From the moment when Cameron Carter-Vickers was ironically cheered by the Red Shed after successfully completing a backpass to his goalkeeper – something he failed to do a week ago against Club Brugge – to the lusty tackle Kevin Nisbet put in when ransacking Alex Valle, this was tumultuous stuff. Only a minute had been played and skin and hair was flying.
Steady rain and regular aggro. On the radio gantry, the great Willie Miller smiled, wistfully. An old school scrap. Toe to toe. Where else would you rather be?
Some might tell you the most beautiful sound in the world is birds chirping, leaves rustling, a fire crackling. On evenings like this, it was a touch more fundamental. An Aberdeen tackle – legal or otherwise – brought a cacophony. Sweet music.
A couple of minutes in, Kyogo Furuhashi went haring away into space deep in the Aberdeen half, the inexperienced goalkeeper Ross Doohan his only obstacle to a possible opener.
Total commitment from both men meant a brutal collision. Kyogo, blameless, clashed with Doohan’s head and it was worrying. The goalkeeper stayed down awhile. Replays showed the extent of the dunt.
Kyogo, touchingly, stayed with him all the time. You thought Doohan’s day was done but he picked himself up and carried on.

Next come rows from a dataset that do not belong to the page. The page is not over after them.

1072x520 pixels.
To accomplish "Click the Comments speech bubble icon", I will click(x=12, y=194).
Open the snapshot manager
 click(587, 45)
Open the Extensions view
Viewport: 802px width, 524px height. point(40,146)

In the days of Dimitar Mitov, Doohan’s time on the pitch has been limited, but he was good on Wednesday night. Durable after the Kyogo incident and inspired at times later on when Celtic started to pile on the pressure.

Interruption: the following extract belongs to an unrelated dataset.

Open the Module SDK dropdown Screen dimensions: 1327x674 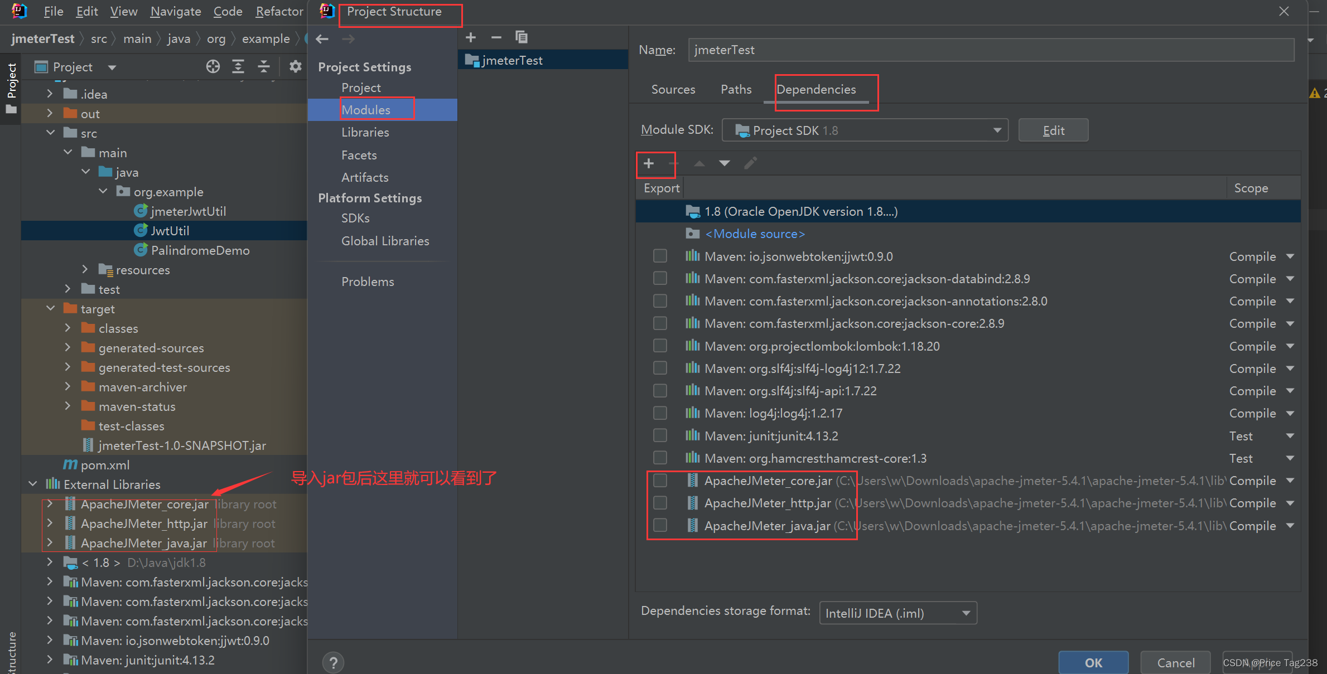[865, 130]
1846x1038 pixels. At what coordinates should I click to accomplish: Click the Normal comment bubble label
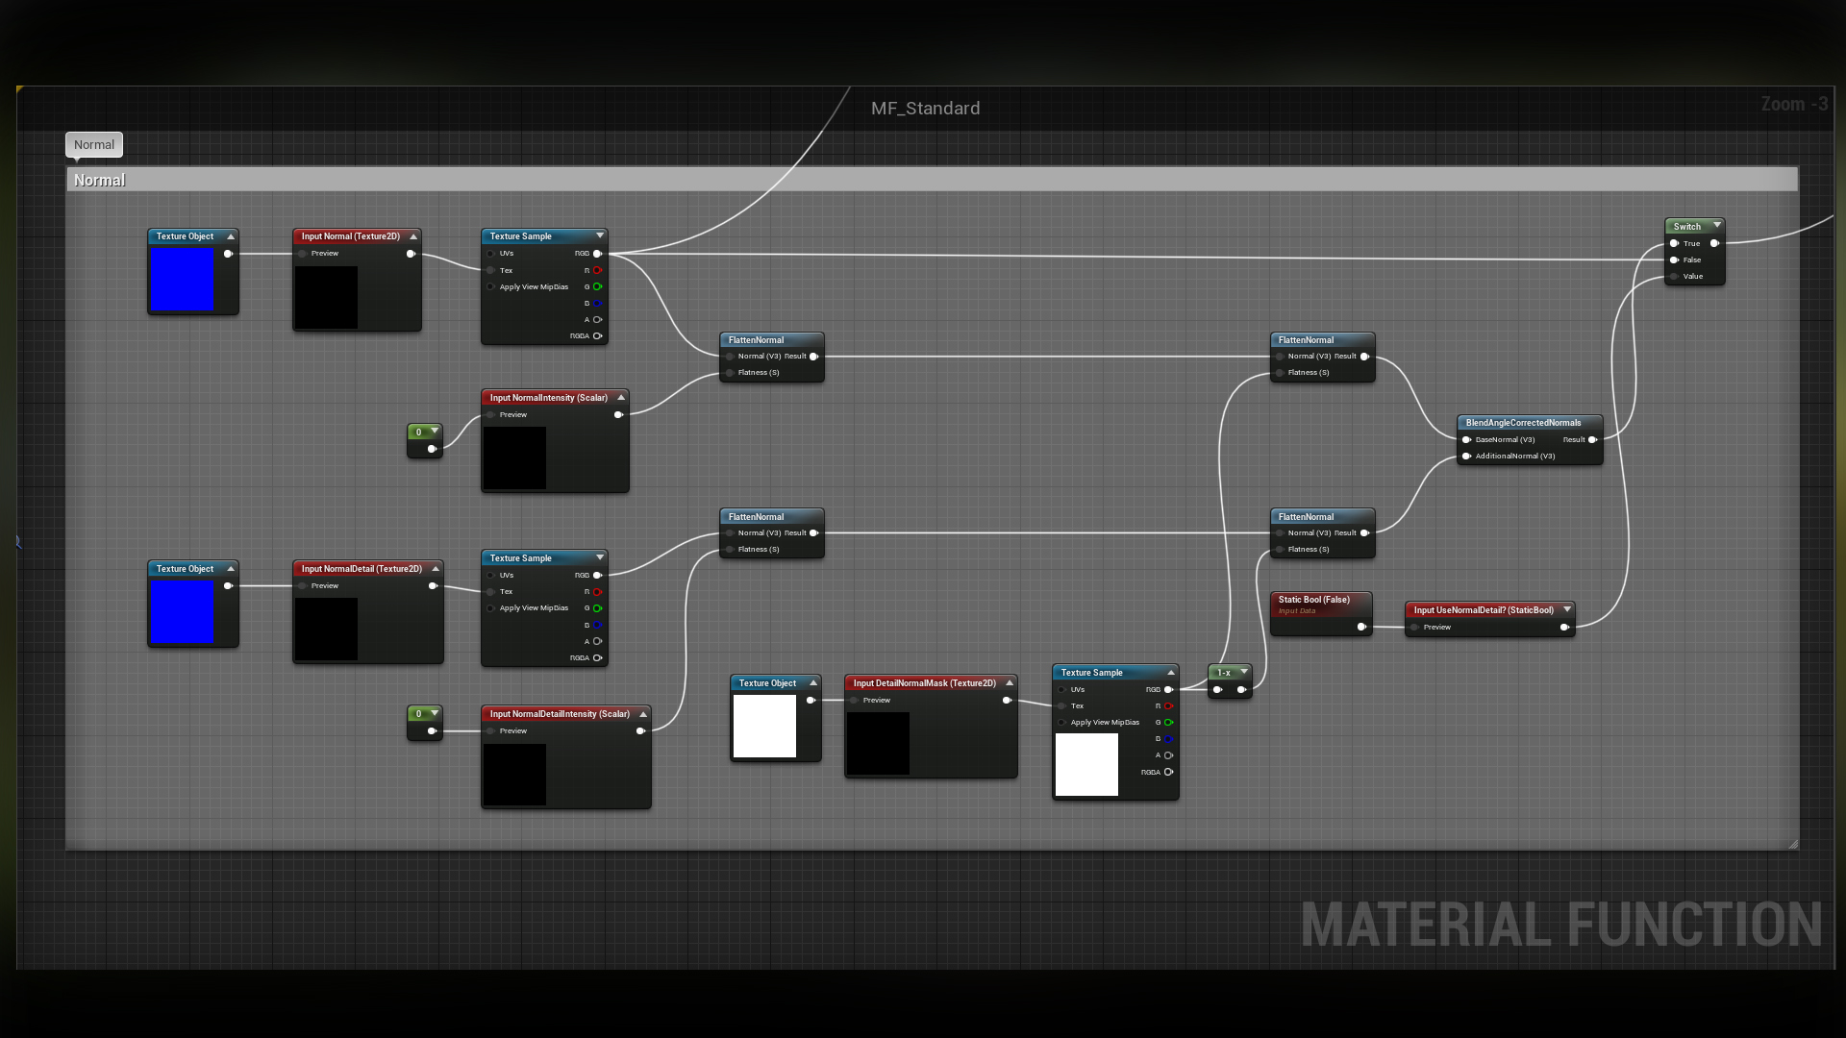[x=93, y=145]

The Dons dug in. They weren’t all that threatening in attack, they didn’t cause Kasper Schmeichel a whole pile of trouble until the closing minutes when they were chasing like madmen, but they were dogged against the champions, they made a fight of it against an attacking force that put six on them the last time they played.
Celtic always suggested that a goal was coming. Towards the end of the first half they had a series of corners, vicious deliveries whipped in from the beach end.
Paulo Bernardo scored directly from one of them, but it was correctly ruled out when Daizen Maeda was seen to have backed into Doohan. Alistair Johnston was a few feet away from connecting with another, a touch probably being enough to break the deadlock.
The jostling amid all this was intense. No quarter asked, no quarter given. It wasn’t pretty, but given the lousy conditions and the bearpit nature of the contest, it was compelling.